A pie baker has two goals at this stage: to keep his or her butter from melting and fully integrating with the flour, and to minimize gluten development. Gluten is a protein in wheat flour that moves from flexible to rubbery when “activated.” An important binder in crust, when it is overworked, gluten makes baked goods chewy – think bread. To counteract this, Claudia limits the amount she handles doughs and rests hers repeatedly, when the butter and flour are combined, then again after she rolls out her pastry.
Another secret to great crust – pie or tart – is choosing the right pan. Tarts are ideally baked in a straight-sided metal tin with a removable bottom. Metal conducts heat quickly, which makes for a crisp crust, and once pulled from the oven, it cools fast, which limits steaming. Short crust pastry is sturdier than pie dough and shrinks little during baking. Tarts maintain their structure both in the oven and once cooled and the pan’s sides are removed.
Because the dough is softer and more prone to shrinkage during baking, an angled-edged tin is the best choice for pies. The shape provides support during cooking and keeps contraction to a minimum. Also, the incline makes it easy to serve pie – most tidily sliced in the dish it is cooked in. Claudia’s favorite pan is a slope-sided metal tin she inherited from her mother. A Pyrex glass dish is another fine choice, as it heats and cools almost as quickly. Though ceramic pans look pretty, they are best reserved for crumbles and cobblers.

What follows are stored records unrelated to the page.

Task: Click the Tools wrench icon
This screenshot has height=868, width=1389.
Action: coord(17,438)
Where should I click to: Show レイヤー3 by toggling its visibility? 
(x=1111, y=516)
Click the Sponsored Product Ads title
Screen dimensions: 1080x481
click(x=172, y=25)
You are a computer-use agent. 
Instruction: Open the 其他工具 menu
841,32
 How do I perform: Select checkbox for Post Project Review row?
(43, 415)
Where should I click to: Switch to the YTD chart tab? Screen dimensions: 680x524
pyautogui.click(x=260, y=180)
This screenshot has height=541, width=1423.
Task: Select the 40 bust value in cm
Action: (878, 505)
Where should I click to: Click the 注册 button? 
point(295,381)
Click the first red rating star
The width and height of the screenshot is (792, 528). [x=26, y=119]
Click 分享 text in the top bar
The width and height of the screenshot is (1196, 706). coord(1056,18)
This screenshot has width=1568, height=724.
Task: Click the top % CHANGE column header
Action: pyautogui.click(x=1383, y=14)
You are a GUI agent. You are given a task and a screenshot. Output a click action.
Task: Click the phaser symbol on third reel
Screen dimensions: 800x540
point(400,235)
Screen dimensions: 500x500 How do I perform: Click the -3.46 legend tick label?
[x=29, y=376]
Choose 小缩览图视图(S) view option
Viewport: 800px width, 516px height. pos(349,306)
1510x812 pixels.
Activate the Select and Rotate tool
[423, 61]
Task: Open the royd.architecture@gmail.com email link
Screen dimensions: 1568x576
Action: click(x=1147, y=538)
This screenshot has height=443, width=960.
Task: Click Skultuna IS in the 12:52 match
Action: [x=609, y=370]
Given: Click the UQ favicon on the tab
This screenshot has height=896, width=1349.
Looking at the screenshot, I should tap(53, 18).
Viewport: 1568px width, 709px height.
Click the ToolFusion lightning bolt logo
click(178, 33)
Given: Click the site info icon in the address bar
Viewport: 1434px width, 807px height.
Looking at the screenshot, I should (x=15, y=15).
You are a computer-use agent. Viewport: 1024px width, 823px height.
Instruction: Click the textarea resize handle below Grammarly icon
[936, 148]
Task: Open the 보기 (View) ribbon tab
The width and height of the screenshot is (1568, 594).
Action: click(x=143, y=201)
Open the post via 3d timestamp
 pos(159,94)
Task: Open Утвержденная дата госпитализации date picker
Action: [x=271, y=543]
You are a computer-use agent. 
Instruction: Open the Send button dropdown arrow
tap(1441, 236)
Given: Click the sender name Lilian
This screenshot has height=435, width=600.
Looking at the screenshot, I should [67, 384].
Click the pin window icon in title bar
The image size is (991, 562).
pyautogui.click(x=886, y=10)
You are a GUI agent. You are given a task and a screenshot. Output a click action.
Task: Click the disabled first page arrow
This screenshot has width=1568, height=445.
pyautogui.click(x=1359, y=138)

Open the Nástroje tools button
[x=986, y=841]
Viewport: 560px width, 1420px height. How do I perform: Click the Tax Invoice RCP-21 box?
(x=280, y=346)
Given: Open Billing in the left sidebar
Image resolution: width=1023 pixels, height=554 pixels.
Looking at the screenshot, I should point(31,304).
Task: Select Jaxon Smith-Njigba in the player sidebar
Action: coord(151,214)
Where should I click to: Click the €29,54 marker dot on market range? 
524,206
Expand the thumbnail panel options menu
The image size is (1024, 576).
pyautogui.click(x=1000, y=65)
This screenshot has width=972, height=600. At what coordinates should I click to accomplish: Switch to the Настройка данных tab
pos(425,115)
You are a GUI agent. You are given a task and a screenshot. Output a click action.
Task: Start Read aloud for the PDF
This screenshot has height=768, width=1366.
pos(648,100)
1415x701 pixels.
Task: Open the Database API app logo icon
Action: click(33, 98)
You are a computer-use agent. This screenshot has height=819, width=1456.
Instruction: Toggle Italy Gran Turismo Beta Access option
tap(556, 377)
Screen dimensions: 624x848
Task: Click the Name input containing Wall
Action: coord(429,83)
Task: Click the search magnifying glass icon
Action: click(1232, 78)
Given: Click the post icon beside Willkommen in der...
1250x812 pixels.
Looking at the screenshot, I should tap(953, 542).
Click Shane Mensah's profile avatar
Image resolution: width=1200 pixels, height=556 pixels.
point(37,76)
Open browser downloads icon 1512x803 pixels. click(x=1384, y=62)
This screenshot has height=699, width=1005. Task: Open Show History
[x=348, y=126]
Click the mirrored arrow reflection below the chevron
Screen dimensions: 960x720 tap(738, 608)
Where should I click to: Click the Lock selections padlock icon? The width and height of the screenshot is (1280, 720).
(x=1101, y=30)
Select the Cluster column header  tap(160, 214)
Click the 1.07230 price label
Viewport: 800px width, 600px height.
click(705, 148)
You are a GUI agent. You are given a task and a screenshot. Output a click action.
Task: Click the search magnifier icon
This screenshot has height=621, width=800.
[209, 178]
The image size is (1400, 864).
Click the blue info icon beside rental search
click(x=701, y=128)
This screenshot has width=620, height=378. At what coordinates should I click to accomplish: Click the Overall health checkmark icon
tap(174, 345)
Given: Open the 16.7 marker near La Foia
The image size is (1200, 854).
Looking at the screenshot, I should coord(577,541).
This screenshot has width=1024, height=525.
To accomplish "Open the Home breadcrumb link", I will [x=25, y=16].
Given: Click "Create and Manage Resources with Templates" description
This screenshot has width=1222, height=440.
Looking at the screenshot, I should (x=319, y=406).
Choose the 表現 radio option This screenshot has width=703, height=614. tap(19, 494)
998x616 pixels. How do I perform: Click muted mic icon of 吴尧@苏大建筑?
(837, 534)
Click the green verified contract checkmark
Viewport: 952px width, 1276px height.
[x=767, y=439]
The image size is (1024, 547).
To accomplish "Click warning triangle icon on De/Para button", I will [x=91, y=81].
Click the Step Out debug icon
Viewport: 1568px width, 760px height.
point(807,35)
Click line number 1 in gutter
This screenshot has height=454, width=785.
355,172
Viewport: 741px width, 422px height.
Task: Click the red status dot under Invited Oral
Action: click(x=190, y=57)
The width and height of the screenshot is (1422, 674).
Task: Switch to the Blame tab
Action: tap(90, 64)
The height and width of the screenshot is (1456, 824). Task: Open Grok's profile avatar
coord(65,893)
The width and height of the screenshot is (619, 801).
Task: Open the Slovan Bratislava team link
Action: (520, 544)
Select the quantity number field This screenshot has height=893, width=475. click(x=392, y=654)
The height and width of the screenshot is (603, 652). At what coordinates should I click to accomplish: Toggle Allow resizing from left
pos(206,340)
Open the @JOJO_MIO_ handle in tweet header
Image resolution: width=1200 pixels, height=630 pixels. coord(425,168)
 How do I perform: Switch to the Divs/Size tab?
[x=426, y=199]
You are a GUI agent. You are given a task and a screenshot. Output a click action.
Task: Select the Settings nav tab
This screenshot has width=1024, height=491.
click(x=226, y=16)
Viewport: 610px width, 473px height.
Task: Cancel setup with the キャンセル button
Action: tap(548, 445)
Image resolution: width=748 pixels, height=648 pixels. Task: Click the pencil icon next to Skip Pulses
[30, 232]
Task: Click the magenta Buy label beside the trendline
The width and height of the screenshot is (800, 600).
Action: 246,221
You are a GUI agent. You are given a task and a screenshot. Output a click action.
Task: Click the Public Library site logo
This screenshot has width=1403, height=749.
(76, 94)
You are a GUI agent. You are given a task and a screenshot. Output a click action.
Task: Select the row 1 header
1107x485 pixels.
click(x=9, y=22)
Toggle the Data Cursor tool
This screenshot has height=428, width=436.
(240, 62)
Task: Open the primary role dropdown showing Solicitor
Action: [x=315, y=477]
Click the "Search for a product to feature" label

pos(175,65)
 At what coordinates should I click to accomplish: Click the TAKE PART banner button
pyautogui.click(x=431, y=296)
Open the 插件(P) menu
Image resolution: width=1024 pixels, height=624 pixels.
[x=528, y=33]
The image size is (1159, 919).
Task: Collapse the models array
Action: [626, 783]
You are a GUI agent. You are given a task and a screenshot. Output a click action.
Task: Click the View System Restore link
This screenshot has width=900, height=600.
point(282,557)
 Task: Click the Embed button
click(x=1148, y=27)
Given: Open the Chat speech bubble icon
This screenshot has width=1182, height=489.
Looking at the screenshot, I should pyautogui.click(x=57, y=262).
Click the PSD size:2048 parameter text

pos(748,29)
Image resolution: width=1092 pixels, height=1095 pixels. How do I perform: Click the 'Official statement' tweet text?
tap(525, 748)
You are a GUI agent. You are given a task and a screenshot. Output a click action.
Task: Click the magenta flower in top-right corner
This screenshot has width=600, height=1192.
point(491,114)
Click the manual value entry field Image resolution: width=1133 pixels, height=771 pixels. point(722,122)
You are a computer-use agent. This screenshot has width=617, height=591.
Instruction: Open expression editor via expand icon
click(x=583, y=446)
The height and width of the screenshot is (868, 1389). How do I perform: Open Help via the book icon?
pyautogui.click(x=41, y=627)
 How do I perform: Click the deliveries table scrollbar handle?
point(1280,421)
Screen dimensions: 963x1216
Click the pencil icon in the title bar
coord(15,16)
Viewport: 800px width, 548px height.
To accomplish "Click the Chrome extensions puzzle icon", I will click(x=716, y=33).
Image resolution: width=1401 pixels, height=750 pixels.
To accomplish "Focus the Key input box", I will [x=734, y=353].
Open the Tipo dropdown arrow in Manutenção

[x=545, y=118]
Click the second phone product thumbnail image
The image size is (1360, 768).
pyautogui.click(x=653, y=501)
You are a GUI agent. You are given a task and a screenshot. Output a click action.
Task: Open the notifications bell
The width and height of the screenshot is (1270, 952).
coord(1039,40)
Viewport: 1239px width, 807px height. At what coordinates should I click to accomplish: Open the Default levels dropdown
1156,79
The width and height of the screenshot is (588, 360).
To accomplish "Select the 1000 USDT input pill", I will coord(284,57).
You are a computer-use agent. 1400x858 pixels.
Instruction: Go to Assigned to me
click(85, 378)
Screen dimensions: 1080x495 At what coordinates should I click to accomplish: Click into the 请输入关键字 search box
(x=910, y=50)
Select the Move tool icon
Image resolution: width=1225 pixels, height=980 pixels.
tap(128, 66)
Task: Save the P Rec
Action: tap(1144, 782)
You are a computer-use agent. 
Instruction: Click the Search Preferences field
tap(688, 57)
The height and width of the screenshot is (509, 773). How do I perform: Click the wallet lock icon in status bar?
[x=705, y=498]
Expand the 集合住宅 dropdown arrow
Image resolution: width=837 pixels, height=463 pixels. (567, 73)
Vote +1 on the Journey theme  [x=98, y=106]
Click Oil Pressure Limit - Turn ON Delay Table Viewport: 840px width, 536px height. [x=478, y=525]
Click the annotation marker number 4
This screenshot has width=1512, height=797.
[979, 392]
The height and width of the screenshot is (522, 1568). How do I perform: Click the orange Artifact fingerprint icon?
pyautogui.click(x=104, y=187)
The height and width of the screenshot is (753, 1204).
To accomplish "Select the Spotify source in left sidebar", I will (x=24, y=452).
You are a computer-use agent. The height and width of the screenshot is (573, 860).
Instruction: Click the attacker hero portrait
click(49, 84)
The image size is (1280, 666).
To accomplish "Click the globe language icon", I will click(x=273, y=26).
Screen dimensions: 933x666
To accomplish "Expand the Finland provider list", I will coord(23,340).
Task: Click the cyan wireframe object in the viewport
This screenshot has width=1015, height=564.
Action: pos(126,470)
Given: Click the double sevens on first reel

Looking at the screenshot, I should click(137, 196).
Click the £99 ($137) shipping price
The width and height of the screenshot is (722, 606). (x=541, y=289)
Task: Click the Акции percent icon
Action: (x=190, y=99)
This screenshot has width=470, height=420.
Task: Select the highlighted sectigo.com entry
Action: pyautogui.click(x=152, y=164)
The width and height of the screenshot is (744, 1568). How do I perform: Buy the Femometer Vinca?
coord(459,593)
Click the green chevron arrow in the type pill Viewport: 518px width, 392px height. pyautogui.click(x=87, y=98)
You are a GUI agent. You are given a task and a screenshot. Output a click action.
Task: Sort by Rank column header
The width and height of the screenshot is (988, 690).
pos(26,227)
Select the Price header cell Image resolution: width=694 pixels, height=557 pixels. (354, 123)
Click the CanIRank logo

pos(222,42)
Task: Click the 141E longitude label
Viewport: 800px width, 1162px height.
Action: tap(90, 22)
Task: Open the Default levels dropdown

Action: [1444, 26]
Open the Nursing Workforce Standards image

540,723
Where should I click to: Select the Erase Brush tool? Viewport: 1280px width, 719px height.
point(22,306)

As you might expect, Claudia’s repertoire goes beyond basics. At times she adds eggs to dough for richness, or ground nuts for flavor, or swaps in an additional fat, such as cream cheese, for a little tang. And because she loves textural variety, she often finishes pastries with a crumbly topping. Focusing on fillings, at Gramercy she offered a tart loaded with white chocolate–espresso cream, another filled with pine nuts in a rosemary-infused caramel, and a stunner made with a French triple-crème cheese custard, always adding just enough sweetness to bring out other flavors. She does the same at home, though there she usually reaches for fruit – berries, peaches, then plums and apples (either one at a time or in a combination) – to fill her crusts.
During our week together, peaches starred one night, blueberries another. Pie or tart? Leaning into our informal vibe, Claudia decided to forgo pans and make crostatas. She used her pie dough recipe, rolling it out on parchment paper then re-chilling it. She’d set the oven, then macerate the fruit using her go-to ratio: ten grams of sugar for every one hundred grams of fruit (always measured by weight; adjusted if the fruit is especially tart or sweet), plus a little cornstarch. When the oven was ready, she’d mound the filling on the dough, fold the sides up, and sprinkle them with crystallized sugar. Cooked on a metal sheet pan, the crostata would brown and crisp. She’d transfer it to a rack to cool, and an hour later we’d have dessert. It was a formula for wonderful summer evenings and an approach I now use on repeat all year round.
A seasonal resident of the Island, Catherine Young has collaborated on many award-winning cookbooks including Delectable: Sweet & Savory Baking (Random House, 2022) with Claudia Fleming; The Beetlebung Farm Cookbook (Little, Brown and Company, 2015) with Chris Fischer; Salt to Taste: The Key to Confident, Delicious Cooking (Rodale Books, 2009) with Marco Canora; The Anatomy of a Dish (Artisan, 2002) with Diane Forley; and Think Like a Chef (Clarkson Potter, 2000) and Craft of Cooking (Clarkson Potter, 2003), both with Tom Colicchio. She was an editor at Saveur magazine and cooked at leading restaurants including Gramercy Tavern, Lespinasse, Union Square Café, and Tribeca Grill.